The three-day Martin Luther King Day weekend would have been the perfect chance for me to buckle down and work on my book. I'm ready to make the final polish before sending out my query letter to prospective literary agents. Last Saturday, as I sat down at the computer to begin my work, I could see the light at the end of the tunnel.
Turns out, it was an oncoming train.
The "train" in question was a nasty, nasty computer virus called Internet Security 2010. As you may be able to tell from the name, IS2010 looks like your typical anti-virus program, but in fact it is, itself, a virus. And a bad one.
Now I'm not a computer guy, but I've never seen anything like this. By Saturday afternoon, the virus had me on the ropes, dishing out annoying pop-ups and fake "security alert" messages every few seconds. I tried to delete the program via my computer's control panel, but in the list of programs, IS2010 wasn't even there - it was hidden somewhere, buried deep. My Norton antivirus program was defenseless, and in fact Norton couldn't even find anything wrong with my computer.
By Sunday, I was too scared to even turn the damn thing on.
On Monday, a friend of mine who's substantially more computer-savvy came over with his laptop with hopes of uploading a malware program onto a flash drive and downloading it onto my infected desktop. But minutes after he arrived, the virus finally decided to make me its bitch. Pardon my French.

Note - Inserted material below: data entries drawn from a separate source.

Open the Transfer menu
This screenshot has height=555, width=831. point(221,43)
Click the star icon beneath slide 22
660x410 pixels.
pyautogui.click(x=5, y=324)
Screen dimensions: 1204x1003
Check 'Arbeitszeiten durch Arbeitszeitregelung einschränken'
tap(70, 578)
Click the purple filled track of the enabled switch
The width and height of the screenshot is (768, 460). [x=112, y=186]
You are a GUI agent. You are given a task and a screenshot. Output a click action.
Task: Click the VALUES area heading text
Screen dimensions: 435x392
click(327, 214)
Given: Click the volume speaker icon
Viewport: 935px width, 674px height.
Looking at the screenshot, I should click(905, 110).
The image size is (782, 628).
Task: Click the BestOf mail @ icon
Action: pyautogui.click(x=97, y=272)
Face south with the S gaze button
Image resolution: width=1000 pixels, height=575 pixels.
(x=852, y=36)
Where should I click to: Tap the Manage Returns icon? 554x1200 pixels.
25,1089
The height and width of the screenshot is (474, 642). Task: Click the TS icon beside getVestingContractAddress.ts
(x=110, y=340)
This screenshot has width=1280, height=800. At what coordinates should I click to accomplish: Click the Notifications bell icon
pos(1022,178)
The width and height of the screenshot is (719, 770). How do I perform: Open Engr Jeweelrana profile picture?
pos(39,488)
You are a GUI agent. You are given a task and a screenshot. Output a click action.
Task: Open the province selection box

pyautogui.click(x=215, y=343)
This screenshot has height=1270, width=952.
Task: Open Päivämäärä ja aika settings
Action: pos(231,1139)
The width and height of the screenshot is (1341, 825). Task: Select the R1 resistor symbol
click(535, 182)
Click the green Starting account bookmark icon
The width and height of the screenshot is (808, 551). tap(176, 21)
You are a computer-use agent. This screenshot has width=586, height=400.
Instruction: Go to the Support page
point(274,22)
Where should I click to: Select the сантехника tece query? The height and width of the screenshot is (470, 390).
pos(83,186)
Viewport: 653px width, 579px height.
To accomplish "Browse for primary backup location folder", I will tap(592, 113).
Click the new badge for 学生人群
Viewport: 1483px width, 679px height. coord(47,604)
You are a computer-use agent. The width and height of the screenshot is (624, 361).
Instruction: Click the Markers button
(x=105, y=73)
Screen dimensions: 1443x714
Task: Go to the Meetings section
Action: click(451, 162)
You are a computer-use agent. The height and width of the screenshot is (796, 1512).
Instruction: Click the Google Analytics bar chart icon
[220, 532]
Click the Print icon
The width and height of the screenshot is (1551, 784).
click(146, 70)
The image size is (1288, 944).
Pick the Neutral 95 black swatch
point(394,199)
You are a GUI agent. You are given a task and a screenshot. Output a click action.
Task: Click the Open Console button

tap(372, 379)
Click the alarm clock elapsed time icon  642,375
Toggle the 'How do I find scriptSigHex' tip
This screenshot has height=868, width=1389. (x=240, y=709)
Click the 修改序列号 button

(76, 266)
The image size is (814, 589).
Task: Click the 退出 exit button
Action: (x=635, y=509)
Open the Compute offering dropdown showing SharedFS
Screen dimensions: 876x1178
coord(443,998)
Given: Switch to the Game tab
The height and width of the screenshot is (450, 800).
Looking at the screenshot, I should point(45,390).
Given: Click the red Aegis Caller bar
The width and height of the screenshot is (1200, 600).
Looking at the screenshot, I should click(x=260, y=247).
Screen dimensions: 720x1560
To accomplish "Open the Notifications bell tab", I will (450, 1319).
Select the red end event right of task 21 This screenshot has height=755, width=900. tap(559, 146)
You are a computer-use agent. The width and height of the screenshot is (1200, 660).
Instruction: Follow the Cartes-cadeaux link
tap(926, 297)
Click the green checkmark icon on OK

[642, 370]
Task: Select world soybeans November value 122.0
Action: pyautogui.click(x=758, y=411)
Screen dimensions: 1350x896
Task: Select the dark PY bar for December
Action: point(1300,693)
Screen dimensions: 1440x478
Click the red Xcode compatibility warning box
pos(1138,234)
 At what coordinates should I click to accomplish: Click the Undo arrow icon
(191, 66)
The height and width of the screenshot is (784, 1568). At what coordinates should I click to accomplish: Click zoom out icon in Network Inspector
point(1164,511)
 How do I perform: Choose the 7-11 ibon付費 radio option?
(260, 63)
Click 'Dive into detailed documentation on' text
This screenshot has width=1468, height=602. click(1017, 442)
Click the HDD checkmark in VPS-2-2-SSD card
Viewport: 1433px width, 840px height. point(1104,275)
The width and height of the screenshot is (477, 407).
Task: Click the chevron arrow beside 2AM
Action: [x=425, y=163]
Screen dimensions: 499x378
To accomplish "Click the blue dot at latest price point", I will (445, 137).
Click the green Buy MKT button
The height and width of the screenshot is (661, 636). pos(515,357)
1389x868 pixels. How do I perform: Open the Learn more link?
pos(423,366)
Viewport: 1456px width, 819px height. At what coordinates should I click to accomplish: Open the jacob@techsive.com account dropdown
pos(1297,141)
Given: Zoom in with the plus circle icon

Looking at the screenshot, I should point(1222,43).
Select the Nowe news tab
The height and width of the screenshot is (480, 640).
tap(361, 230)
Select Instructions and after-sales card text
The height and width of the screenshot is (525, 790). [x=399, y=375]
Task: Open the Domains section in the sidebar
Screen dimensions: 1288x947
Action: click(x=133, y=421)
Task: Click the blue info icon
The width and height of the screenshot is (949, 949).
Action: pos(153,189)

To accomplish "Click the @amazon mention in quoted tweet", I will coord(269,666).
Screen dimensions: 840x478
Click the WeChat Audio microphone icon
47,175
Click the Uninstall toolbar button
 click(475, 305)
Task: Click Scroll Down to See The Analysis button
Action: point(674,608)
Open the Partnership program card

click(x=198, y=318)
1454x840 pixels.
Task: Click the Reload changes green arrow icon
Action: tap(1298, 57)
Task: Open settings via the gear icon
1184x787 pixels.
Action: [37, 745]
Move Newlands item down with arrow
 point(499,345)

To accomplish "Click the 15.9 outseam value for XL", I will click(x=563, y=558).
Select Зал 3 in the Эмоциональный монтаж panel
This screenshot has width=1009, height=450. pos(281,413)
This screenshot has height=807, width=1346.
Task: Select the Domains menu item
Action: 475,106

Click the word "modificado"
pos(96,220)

By then, the virus wouldn't even let Windows boot up, not even in Safe Mode.
Here's the good news: the computer was pretty old. And here's the even better news: my book was backed up onto a flash drive.
So instead of spending a few hundred bucks to have the Geek Squad or something similar swoop in to fix my machine, I just spent a few hundred bucks on a new computer.
We also got a cool wireless printer. And a tough antivirus program. And no interest for 20 months.
Beware of Internet Security 2010. And if you think you have it, try to fix it as soon as possible. The little bugger will take over your computer faster than you can imagine.
And if you wait too long, you'll have a thirty-pound paperweight. Just like me.